Run a script on first boot after install in 16.04

Tom H tomh0665 at gmail.com
Fri Jul 8 12:44:56 UTC 2016


On Thu, Jul 7, 2016 at 2:14 PM, Josef Wolf <jw at raven.inka.de> wrote:
>
> I have created a customized install-cd that uses the preseed/late_command from
> debian-installer to install some perl-scripts which should be run at the very
> first reboot after the install.
>
> This is the script that is run from late_command:
>
> #! /bin/sh
>
> umask 077
>
> # make our customized instfiles available afte reboot
> #
> cp -a /cdrom/preseed/instfiles /target
> cp -a /cdrom/preseed/instfiles/gem/files/* /target
> chmod -R u=rwX,go= /target/instfiles
>
> # make start scripts executable at first boot
> #
> cd /target/instfiles/gem/scripts/start
> for i in *; do
> ln -s /instfiles/gem/scripts/start/$i /target/etc/rcS.d
> done
>
> The scripts have names like S98postinstall.pl, so symlinks like
> /etc/rcS.d/S98postinstall.pl are created.
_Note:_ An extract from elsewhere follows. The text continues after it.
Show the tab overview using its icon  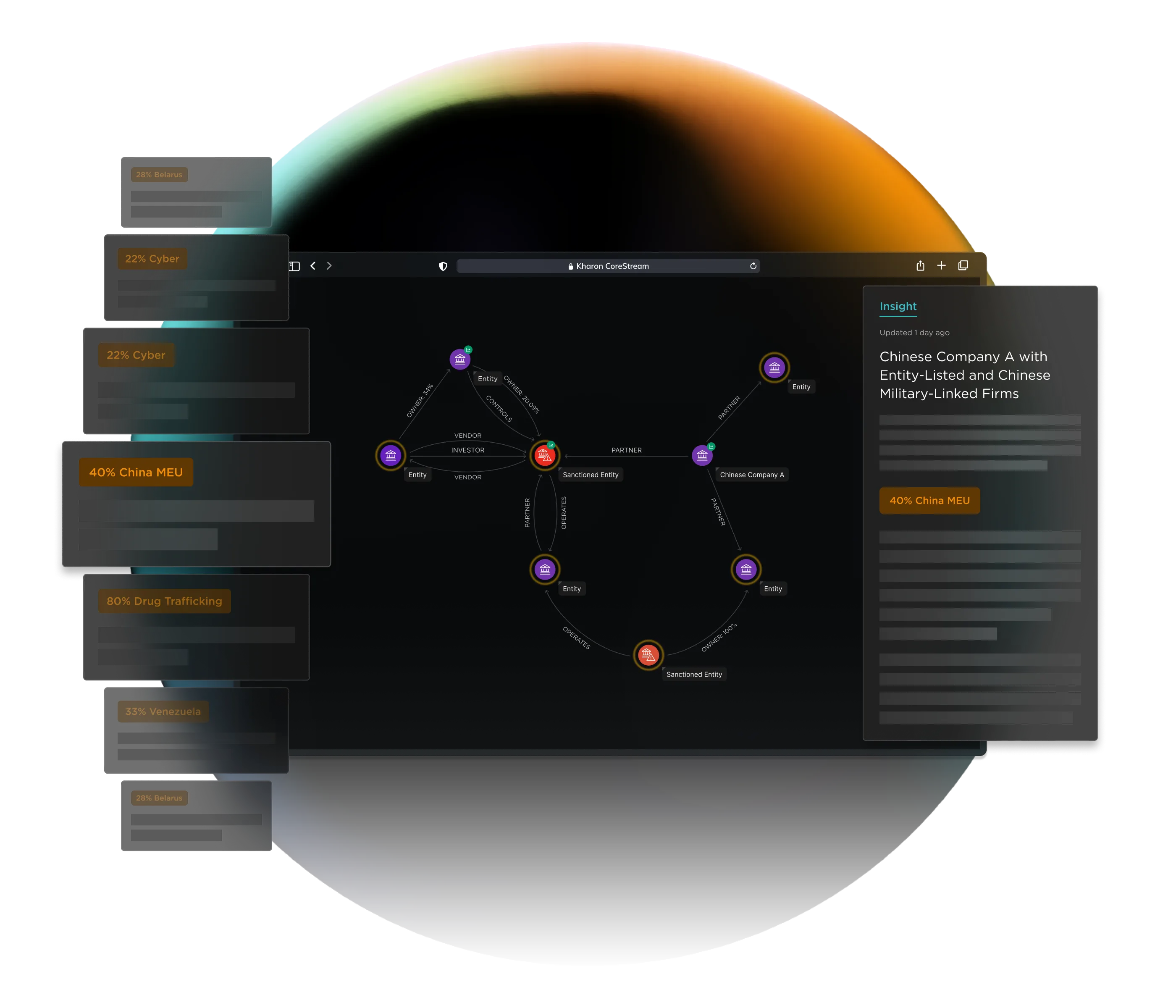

The scripts delete themselves when
> done, so they will vanish once they're done.
>
> This strategy worked great since 6.10 up to 14.04.
>
> Unfortunately, with 16.04, this won't work anymore. The symlinks in /etc/rcS.d
> are created, but the scripts won't be run at startup.
>
> Any ideas why the links in /etc/rcS.d are ignored and how to get them executed
> at first reboot?

IIRC, systemd no longer integrate early boot sysvinit scripts.

You'd be better off creating systemd service units in
"/etc/systemd/system/sysinit.target.wants/" that call your scripts.